The objective of this project is to explore the bike sharing data and built a model that can accurately predict the number of bikes rented in a given hour.
This project uses several data analysis techniques such as exploratory data analysis, data preprocessing, feature engineering, and model selection. The project also uses several Python libraries such as NumPy, Pandas, Matplotlib, Seaborn, and Scikit-Learn.
The Jupyter Notebook contains detailed explanations and comments for every step of the analysis.
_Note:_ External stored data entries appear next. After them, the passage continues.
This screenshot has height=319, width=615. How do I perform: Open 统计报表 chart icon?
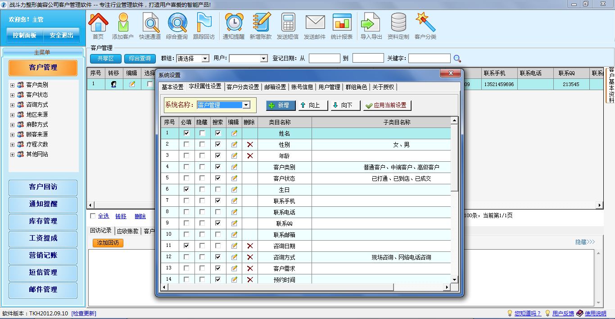[342, 26]
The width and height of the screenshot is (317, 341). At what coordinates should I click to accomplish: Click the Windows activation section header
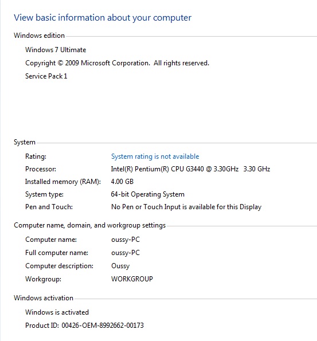[x=44, y=298]
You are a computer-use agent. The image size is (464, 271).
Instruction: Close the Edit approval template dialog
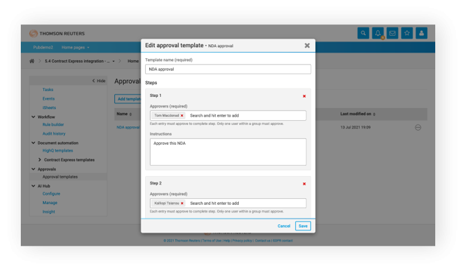[307, 45]
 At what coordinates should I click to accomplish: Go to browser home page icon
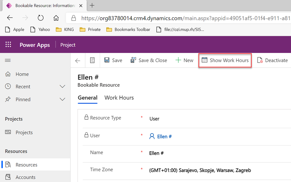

Feel free to modify or extend the project as you wish.
day.csv have the following fields:
- instant: record index
- dteday : date
- season : season (1:spring, 2:summer, 3:fall, 4:winter)
- yr : year (0: 2018, 1:2019)
- mnth : month ( 1 to 12)
- holiday : weather day is a holiday or not (extracted from http://dchr.dc.gov/page/holiday-schedule)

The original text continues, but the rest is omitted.